Your field mapping issue stems from three distinct configuration gaps that need systematic resolution:
Field Mapping Configuration:
The Integration module requires explicit JSONPath mappings for each external field, especially when field names don’t match your internal schema. Navigate to Integration > External Systems > [Your Sensor System] > Field Mappings. For your environmental sensor payload, configure these mappings:
// Field mapping configuration
source: $.sensor_id → target: device.external_id
source: $.temp_c → target: telemetry.temperature.value
source: $.humidity_pct → target: telemetry.humidity.value
The JSONPath syntax ($.field_name) is mandatory for nested JSON structures. If you’re using dot notation instead of JSONPath, the mapper won’t resolve fields correctly. Additionally, ensure your mapping includes all required fields in your internal schema - missing mappings for mandatory fields cause the entire record to be rejected during ingestion, even if some fields map correctly.

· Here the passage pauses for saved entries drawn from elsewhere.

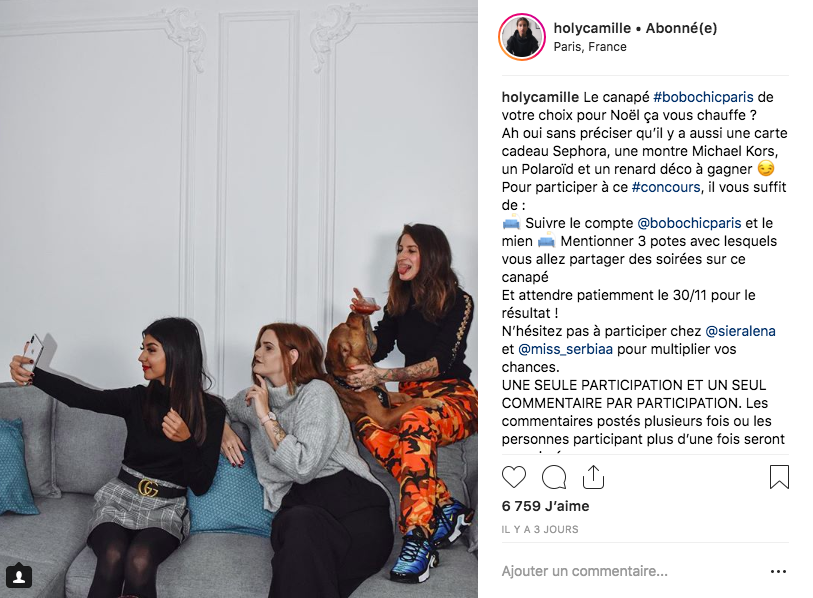Open the three-dot more options menu
This screenshot has height=598, width=813.
tap(778, 572)
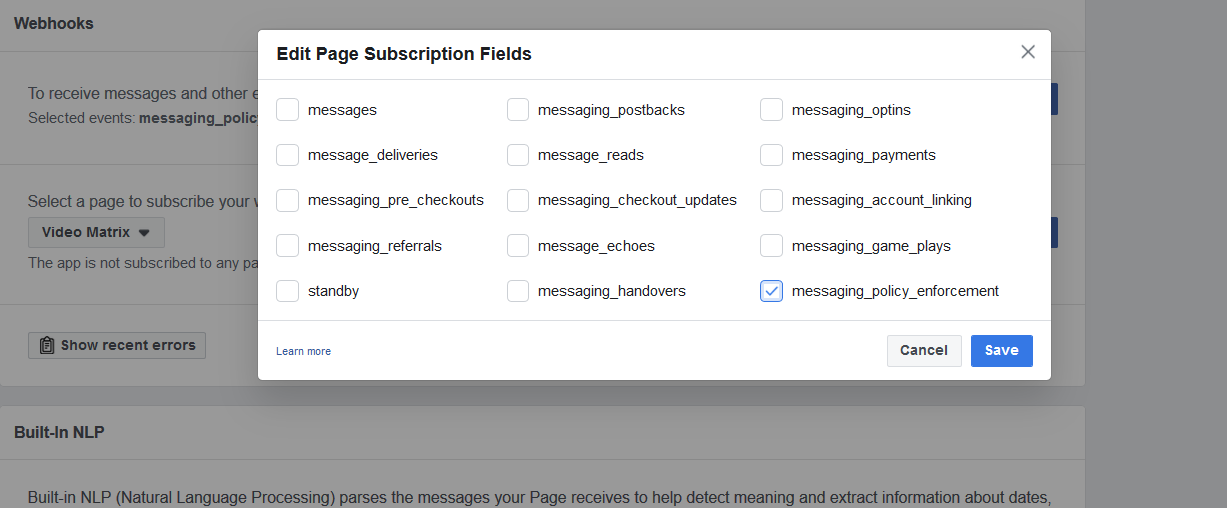Close the Edit Page Subscription Fields dialog
1227x508 pixels.
click(x=1028, y=52)
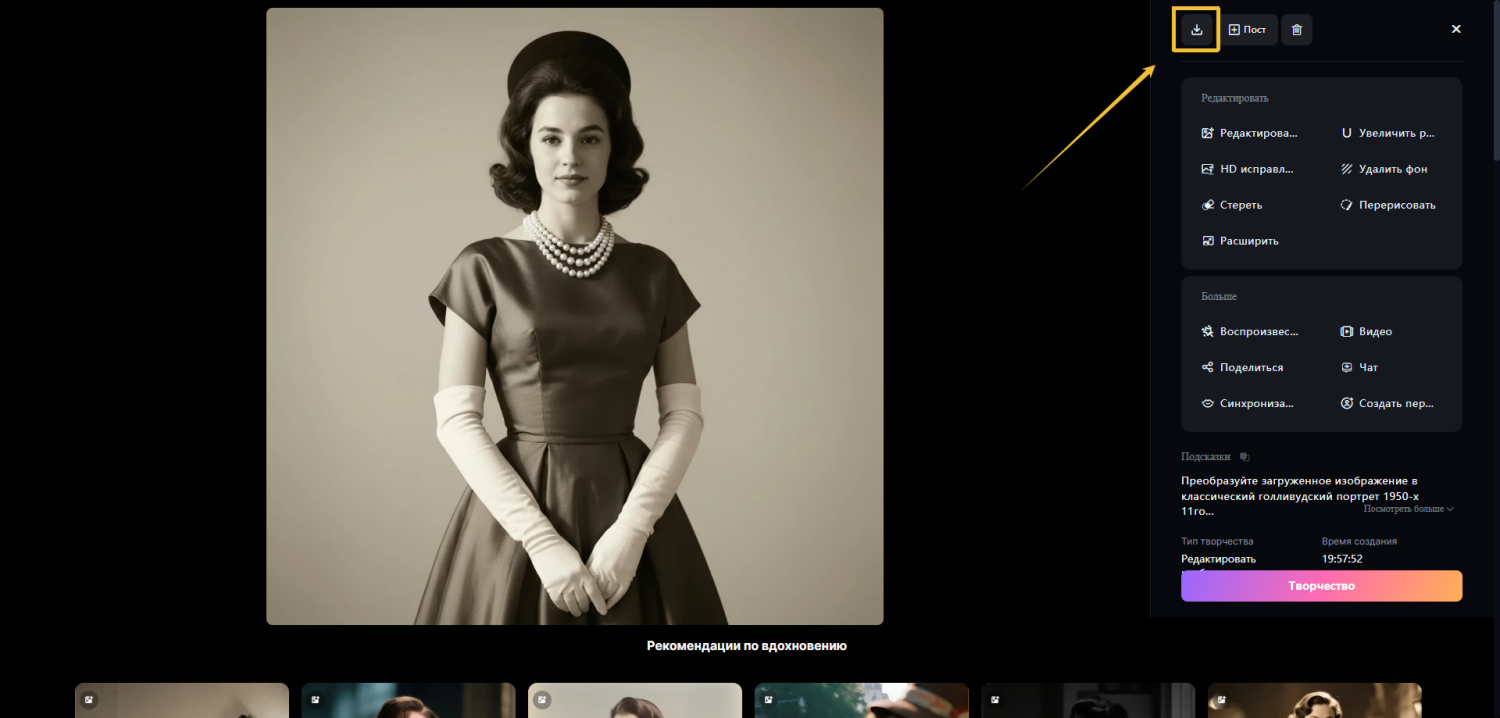Click Поделиться to share the image
The width and height of the screenshot is (1500, 718).
(1242, 367)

Schema Translation with Data Type Conversion:
Your external sensors send numeric values without explicit units, but your internal schema requires typed decimal values with metadata. Enable Advanced Mapping mode and create a transformation function. Go to Integration > Schema Mappings > Create Custom Transform:
function transformSensorData(payload) {
return {
device_id: payload.sensor_id,
temperature: {
value: parseFloat(payload.temp_c).toFixed(2),
unit: 'celsius'
},
humidity: {
value: parseFloat(payload.humidity_pct).toFixed(2),
unit: 'percent'
},
timestamp: new Date().toISOString()
};
}
This transformation ensures data types match your internal schema expectations and adds required metadata. The integration module executes this function for each incoming payload before writing to analytics tables.
Integration with External Sensors - Data Flow Validation:
Even with correct mappings, data might not reach analytics tables if the integration pipeline has gaps. Verify the complete data flow: REST API ingestion → Integration mapper → Internal message queue → Analytics writer. Enable detailed logging in Integration > System Settings: set integration.logging.level=DEBUG and integration.trace.enabled=true. Monitor logs at /var/log/cisco-iot/integration/mapper.log to see exactly where transformation fails.
Check that your analytics tables have matching column names and types. Run this validation query against your analytics database to confirm schema alignment. If your analytics reports show nulls despite successful ingestion, the issue is likely a view definition that queries different column names than what the integration module writes. Refresh materialized views and verify column mappings in your reporting layer.
Finally, test the complete pipeline with a single sensor payload using the Integration Test Console (Integration > Test Harness). This shows real-time transformation results and identifies exactly which mapping or transformation step fails. Once your test payload successfully maps and appears in analytics tables, apply the configuration to production ingestion endpoints.